Work order 1:
Answer these questions about the Mount Rushmore text:
(a) In what year did Gutzon Borglum complete the monument?
(b) At which university is Victor Douville's Lakota Studies Department?
(c) Why was the mountain first called Cougar Mountain?
Work order 2: Please carry the Mount Rushmore text forward with the passage that comes after its last sentence.

Document text:
/---
Cougar Mountain/ Black Hills/ The Six Grandfathers Mountain
Mount Rushmore is part of the Black Hills mountain range in South Dakota. Sculptor Gutzon Borglum started work on the monument in 1927 and completed it in 1941. The structure shows the faces of American presidents George Washington, Abraham Lincoln, Thomas Jefferson, and Theodore Roosevelt. But before their faces were carved there, the mountain was called Six Grandfathers. American Indian Studies Associate Professor David Martinez of Arizona State University described the area as “indisputably sacred to the Lakota and a number of other indigenous nations.”
References to the mountain’s original name can be found in a 2016 study conducted by experts contracted by the National Park Service in conjunction with Lakota scholars. Victor Douville, history and culture coordinator in the Lakota Studies Department in Sinte Gleska University, described the story of the mountain’s naming by Hehaka Sapa, or Black Elk, a medicine man:
“Before it was called Six Grandfathers Mountain, it was called Cougar Mountain (Igmu Tanka Paha) because of many cougars or mountain lions living in the vicinity. Then around the early part of 1870, an experience by a Lakota medicine man changed the name to Six Grandfathers because of the six outcrops of the mountain and a dream or a vision.”
\---
Data section:
/---
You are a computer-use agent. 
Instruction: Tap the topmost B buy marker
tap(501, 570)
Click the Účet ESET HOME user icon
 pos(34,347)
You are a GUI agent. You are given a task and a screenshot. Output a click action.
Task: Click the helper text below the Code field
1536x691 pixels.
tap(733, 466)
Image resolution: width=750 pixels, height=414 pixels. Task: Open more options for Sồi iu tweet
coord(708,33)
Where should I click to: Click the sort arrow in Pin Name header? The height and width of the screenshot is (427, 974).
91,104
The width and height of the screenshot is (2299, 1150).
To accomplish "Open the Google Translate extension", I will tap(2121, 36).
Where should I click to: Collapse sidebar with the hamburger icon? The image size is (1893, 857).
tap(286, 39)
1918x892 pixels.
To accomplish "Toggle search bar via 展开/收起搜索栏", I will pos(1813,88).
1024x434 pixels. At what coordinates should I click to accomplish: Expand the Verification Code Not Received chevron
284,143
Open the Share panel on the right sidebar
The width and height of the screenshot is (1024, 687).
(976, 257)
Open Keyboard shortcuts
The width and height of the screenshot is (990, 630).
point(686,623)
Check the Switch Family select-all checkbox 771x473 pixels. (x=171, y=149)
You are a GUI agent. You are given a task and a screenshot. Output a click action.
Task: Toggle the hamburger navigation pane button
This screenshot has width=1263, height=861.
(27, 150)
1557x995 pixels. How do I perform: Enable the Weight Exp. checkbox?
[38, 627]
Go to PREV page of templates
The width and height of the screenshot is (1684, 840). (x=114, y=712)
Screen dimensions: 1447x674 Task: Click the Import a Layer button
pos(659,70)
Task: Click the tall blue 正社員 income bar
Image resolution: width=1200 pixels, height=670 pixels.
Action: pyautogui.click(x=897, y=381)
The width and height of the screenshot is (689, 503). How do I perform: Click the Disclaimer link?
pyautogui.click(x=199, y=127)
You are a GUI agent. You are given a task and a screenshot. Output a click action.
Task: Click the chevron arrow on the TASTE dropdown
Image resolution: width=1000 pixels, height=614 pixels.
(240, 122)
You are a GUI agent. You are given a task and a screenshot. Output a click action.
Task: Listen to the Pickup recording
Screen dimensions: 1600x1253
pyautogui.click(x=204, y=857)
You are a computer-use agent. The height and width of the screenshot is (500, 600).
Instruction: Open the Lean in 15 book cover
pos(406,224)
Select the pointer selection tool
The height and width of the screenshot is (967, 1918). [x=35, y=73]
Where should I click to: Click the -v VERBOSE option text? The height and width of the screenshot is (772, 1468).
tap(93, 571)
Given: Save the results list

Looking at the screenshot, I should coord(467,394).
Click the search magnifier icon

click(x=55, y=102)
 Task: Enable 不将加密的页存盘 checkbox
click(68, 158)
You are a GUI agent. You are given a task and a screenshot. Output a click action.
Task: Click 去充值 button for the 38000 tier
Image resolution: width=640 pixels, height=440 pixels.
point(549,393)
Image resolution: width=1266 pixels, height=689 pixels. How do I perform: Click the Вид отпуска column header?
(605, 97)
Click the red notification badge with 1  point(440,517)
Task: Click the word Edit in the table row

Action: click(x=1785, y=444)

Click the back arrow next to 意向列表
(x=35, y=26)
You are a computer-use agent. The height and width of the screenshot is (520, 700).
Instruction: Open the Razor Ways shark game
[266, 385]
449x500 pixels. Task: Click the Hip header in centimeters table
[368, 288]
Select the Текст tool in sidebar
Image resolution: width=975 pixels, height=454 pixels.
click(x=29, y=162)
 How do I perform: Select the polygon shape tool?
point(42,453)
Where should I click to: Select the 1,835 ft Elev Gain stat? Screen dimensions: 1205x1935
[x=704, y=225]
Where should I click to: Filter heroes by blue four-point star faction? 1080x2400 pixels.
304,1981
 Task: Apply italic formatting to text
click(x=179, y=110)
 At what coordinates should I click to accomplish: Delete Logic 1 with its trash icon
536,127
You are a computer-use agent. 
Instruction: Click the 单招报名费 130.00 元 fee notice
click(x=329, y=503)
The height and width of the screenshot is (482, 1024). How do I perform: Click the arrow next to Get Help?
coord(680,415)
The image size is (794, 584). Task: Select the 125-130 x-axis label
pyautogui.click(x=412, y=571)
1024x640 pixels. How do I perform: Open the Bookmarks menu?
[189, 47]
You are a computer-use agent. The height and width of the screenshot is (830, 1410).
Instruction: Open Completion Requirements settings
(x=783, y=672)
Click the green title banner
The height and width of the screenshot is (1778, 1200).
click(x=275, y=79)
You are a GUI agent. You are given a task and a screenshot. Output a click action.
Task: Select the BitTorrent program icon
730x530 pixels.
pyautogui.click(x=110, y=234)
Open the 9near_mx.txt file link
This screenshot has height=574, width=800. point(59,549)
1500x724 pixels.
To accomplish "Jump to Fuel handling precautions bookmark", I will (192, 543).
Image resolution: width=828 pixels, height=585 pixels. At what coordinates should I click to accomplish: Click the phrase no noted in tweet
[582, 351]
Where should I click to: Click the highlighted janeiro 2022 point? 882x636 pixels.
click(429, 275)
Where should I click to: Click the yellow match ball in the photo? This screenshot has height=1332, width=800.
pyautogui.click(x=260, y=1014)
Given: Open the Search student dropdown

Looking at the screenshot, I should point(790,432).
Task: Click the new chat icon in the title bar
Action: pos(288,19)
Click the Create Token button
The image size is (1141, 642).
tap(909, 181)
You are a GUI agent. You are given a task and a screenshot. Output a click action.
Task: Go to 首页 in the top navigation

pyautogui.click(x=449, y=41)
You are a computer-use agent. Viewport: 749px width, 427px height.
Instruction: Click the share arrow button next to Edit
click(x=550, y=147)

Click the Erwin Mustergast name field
\---
Task response 1:
(a) 1941
(b) Sinte Gleska University
(c) Many cougars, or mountain lions, lived in the vicinity.

Task response 2:
The Six Grandfathers mountain was considered the heart of what the Lakota call the Black Hills, or Paha Sapa, that played a central role in the vision of Black Elk. He was said to have gained entrance to the spirit world, and was granted powers by six grandfathers in order to prepare him for a life of helping his people through coming trials brought by white people.
According to Douville, the Lakota’s association with the region is older than most people realize. He noted that the Lakota sat in the Black Hills 3,600 years ago and while many eventually migrated, some remained and that those who returned in 1776, re-discovered the hills.
Douville described how the Lakota also view a section of the Black Hills as the center of their world, where they conduct their worship, especially during the summer solstice to welcome back all life. It was also a place that sustained life, a game reserve they tapped in times of hunger.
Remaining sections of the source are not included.